December 16, 2013 by dgarnett2013
First make the spice paste – you can do this days before.
- 3 long fat stalks of lemon grass, mincing only their tender hearts and reserving the rest of the stalks for another use
- 4 hot red chilies, discarding the stem and as many seeds as you wish to reduce the fire of the paste
- 4 slices of galangal (substitute ginger if you can’t find this fresh)
- thumb-size lump of ginger
- 1 teaspoon shrimp paste
- 3 shallots, peeled and chopped
- 3 large cloves garlic
- 4 Tablespoons peanut oil
- 1/4 cup cilantro leaves, chopped
- 1 teaspoon ground turmeric
- 1 teaspoon sugar
- 1/4 cup tamarind paste
Put the minced lemon grass hearts, chilies, galangal/ginger, shrimp paste, shallots, garlic, and oil in a blender and liquify it into a speckled mush. Add the cilantro, turmeric, sugar, and tamarind paste and blend at the highest speed until it is a colorful but uniform paste. Scoop into a glass jar (it will stain plastic) and refrigerate until you’re ready to use.
Prepare the noodles and chicken:
- 1/2 pound noodles (thick or thin rice, wheat, or beanthread noodles are fine–rice noodles are most traditional)
- 4 cups cooked chicken
Use leftover chicken if you have it. If not, poach chicken breasts and/or thighs in a large pan with carrot, onion, parsley and a few whole black peppercorns.
Cook the noodles according to package directions, rinse, and set aside. Cut the chicken in bitesize juicy cubes.
Make the soup:
- 2 Tablespoons peanut oil
- prepared spice paste (it’s about a cup)
- 4 cups chicken stock
- 1/4 cup cilantro, chopped
- 1/4 cup Asian basil (laksa leaf), chopped
- 1/4 cup nam pla (or other fish sauce)
- 1 can coconut milk (13.5 fl. ounces/400 ml.)
Heat the oil in a large saucepan over medium high heat, then stir in the paste–and keep stirring until it is a little browned (don’t burn!), about 3 minutes. Pour in the chicken stock, bring to a boil, then reduce heat, stir in herbs and fish sauce, and simmer for 5 minutes. When you’re ready to begin assembly, stir in the coconut milk and bring to a simmer.
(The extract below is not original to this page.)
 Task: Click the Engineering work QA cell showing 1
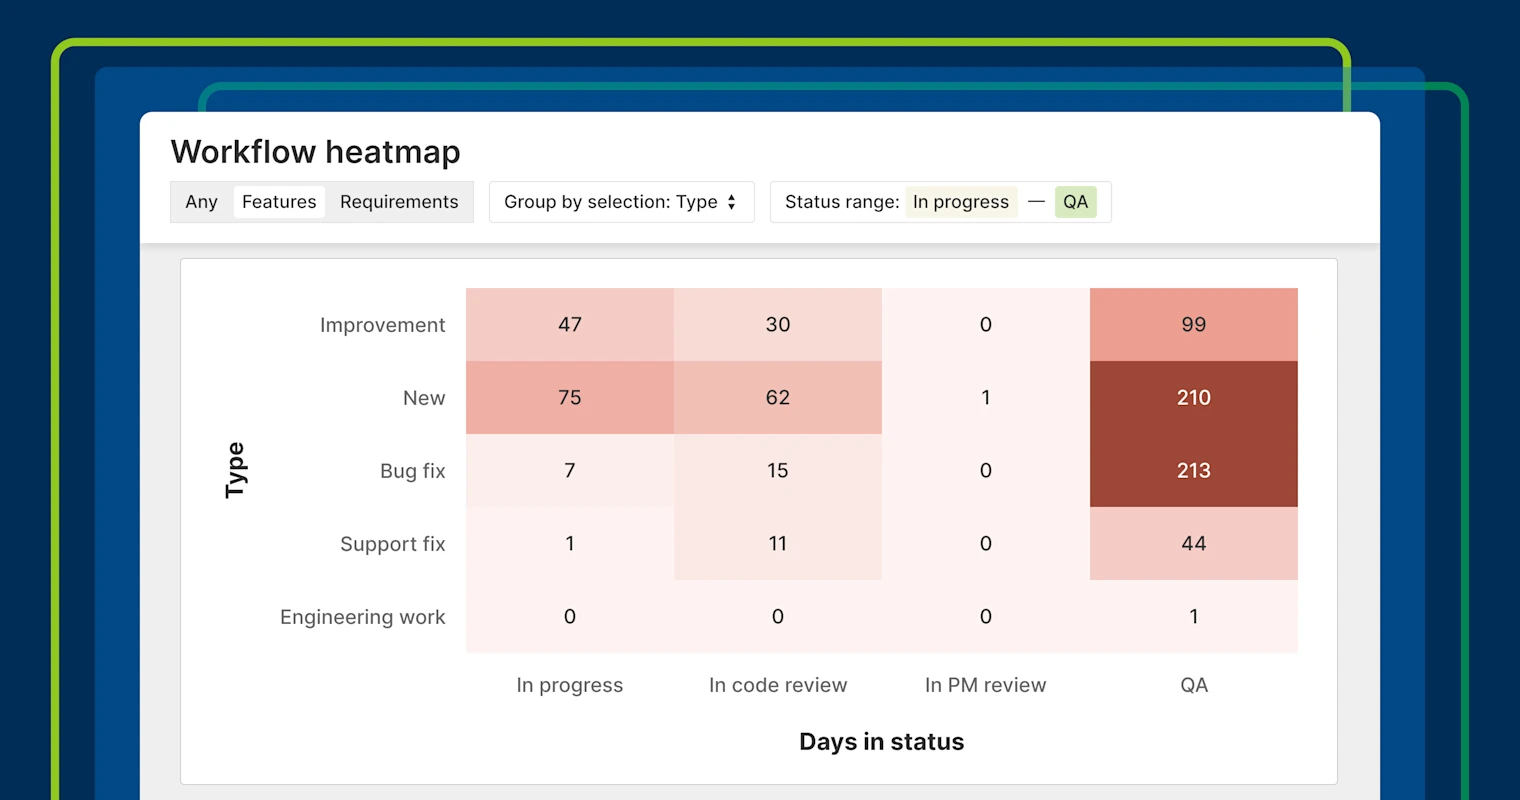[x=1193, y=617]
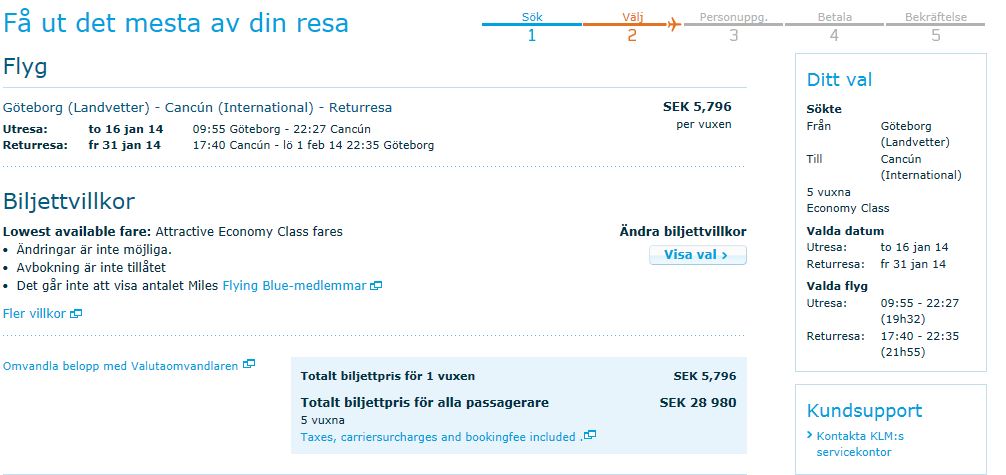This screenshot has height=475, width=1006.
Task: Click step 3 Personuppg.
Action: point(733,27)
Prepare garnishes (your choice how many):
- crisp bean sprouts
- Asian basil
- sambal or garlic-chili hot sauce
- preserved carrots
- julienne cucumber
Divide the noodles among the large bowls. Arrange the chicken over the noodles. Pour the soup over everything. Either arrange garnishes on top or pass them separately.
Made the day we decorated the Christmas tree.